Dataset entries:
_ _ _ _ _ _ _

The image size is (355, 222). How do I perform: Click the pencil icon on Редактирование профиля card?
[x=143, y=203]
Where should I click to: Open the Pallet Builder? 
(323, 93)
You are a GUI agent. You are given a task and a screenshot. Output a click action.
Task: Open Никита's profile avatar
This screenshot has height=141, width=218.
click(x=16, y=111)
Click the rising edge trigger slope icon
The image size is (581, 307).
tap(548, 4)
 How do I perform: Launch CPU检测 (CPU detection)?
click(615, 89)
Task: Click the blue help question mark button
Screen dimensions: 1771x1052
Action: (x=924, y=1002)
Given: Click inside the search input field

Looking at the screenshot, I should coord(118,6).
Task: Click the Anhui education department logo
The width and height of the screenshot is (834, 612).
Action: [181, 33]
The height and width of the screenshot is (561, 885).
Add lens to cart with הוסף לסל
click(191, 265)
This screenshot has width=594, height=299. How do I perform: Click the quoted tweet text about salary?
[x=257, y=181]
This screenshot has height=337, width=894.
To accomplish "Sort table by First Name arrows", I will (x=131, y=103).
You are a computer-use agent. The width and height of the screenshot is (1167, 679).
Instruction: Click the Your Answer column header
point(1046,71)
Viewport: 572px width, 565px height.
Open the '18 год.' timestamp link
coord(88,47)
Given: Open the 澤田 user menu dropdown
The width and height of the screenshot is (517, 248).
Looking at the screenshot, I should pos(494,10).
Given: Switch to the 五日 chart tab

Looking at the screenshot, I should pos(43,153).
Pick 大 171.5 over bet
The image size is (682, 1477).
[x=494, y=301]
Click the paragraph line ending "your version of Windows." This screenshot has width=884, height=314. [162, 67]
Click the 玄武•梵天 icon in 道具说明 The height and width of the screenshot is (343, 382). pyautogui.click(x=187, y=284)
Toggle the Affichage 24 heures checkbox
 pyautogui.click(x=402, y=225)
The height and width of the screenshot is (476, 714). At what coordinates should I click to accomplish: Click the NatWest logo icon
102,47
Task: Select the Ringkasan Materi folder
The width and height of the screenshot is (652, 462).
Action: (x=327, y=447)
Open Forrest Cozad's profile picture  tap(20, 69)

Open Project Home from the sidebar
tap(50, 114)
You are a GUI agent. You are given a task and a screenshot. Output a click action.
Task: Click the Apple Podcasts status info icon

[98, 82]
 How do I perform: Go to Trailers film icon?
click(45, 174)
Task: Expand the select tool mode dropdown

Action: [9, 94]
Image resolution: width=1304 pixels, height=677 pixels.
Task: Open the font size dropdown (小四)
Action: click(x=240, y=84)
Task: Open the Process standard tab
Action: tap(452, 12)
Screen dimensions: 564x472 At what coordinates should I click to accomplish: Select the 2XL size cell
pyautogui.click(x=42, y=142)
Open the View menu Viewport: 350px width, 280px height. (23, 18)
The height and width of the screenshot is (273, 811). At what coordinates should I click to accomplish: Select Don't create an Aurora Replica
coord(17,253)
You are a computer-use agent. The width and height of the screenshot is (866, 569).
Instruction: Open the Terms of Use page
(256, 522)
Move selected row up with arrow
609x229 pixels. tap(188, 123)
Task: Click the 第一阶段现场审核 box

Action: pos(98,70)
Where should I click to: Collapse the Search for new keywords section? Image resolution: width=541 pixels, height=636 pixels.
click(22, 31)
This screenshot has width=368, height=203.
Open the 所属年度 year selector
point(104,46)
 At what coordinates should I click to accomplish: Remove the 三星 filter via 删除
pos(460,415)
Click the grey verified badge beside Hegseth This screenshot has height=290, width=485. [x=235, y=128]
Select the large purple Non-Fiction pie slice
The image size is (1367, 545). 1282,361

_ _ _ _ _ _ _

A faithful, complete copy of the entries above is required.

**Solution:**
The image size is (355, 222). How do I perform: Click the pencil icon on Редактирование профиля card?
[x=143, y=203]
Where should I click to: Open the Pallet Builder? 
(323, 93)
You are a GUI agent. You are given a task and a screenshot. Output a click action.
Task: Open Никита's profile avatar
This screenshot has height=141, width=218.
click(x=16, y=111)
Click the rising edge trigger slope icon
The image size is (581, 307).
tap(548, 4)
 How do I perform: Launch CPU检测 (CPU detection)?
click(615, 89)
Task: Click the blue help question mark button
Screen dimensions: 1771x1052
Action: (x=924, y=1002)
Given: Click inside the search input field

Looking at the screenshot, I should coord(118,6).
Task: Click the Anhui education department logo
The width and height of the screenshot is (834, 612).
Action: [181, 33]
The height and width of the screenshot is (561, 885).
Add lens to cart with הוסף לסל
click(191, 265)
This screenshot has width=594, height=299. How do I perform: Click the quoted tweet text about salary?
[x=257, y=181]
This screenshot has height=337, width=894.
To accomplish "Sort table by First Name arrows", I will (x=131, y=103).
You are a computer-use agent. The width and height of the screenshot is (1167, 679).
Instruction: Click the Your Answer column header
point(1046,71)
Viewport: 572px width, 565px height.
Open the '18 год.' timestamp link
coord(88,47)
Given: Open the 澤田 user menu dropdown
The width and height of the screenshot is (517, 248).
Looking at the screenshot, I should pos(494,10).
Given: Switch to the 五日 chart tab

Looking at the screenshot, I should pos(43,153).
Pick 大 171.5 over bet
The image size is (682, 1477).
[x=494, y=301]
Click the paragraph line ending "your version of Windows." This screenshot has width=884, height=314. [162, 67]
Click the 玄武•梵天 icon in 道具说明 The height and width of the screenshot is (343, 382). pyautogui.click(x=187, y=284)
Toggle the Affichage 24 heures checkbox
 pyautogui.click(x=402, y=225)
The height and width of the screenshot is (476, 714). At what coordinates should I click to accomplish: Click the NatWest logo icon
102,47
Task: Select the Ringkasan Materi folder
The width and height of the screenshot is (652, 462).
Action: (x=327, y=447)
Open Forrest Cozad's profile picture  tap(20, 69)

Open Project Home from the sidebar
tap(50, 114)
You are a GUI agent. You are given a task and a screenshot. Output a click action.
Task: Click the Apple Podcasts status info icon

[98, 82]
 How do I perform: Go to Trailers film icon?
click(45, 174)
Task: Expand the select tool mode dropdown

Action: [9, 94]
Image resolution: width=1304 pixels, height=677 pixels.
Task: Open the font size dropdown (小四)
Action: click(x=240, y=84)
Task: Open the Process standard tab
Action: tap(452, 12)
Screen dimensions: 564x472 At what coordinates should I click to accomplish: Select the 2XL size cell
pyautogui.click(x=42, y=142)
Open the View menu Viewport: 350px width, 280px height. (23, 18)
The height and width of the screenshot is (273, 811). At what coordinates should I click to accomplish: Select Don't create an Aurora Replica
coord(17,253)
You are a computer-use agent. The width and height of the screenshot is (866, 569).
Instruction: Open the Terms of Use page
(256, 522)
Move selected row up with arrow
609x229 pixels. tap(188, 123)
Task: Click the 第一阶段现场审核 box

Action: pos(98,70)
Where should I click to: Collapse the Search for new keywords section? Image resolution: width=541 pixels, height=636 pixels.
click(22, 31)
This screenshot has width=368, height=203.
Open the 所属年度 year selector
point(104,46)
 At what coordinates should I click to accomplish: Remove the 三星 filter via 删除
pos(460,415)
Click the grey verified badge beside Hegseth This screenshot has height=290, width=485. [x=235, y=128]
Select the large purple Non-Fiction pie slice
The image size is (1367, 545). 1282,361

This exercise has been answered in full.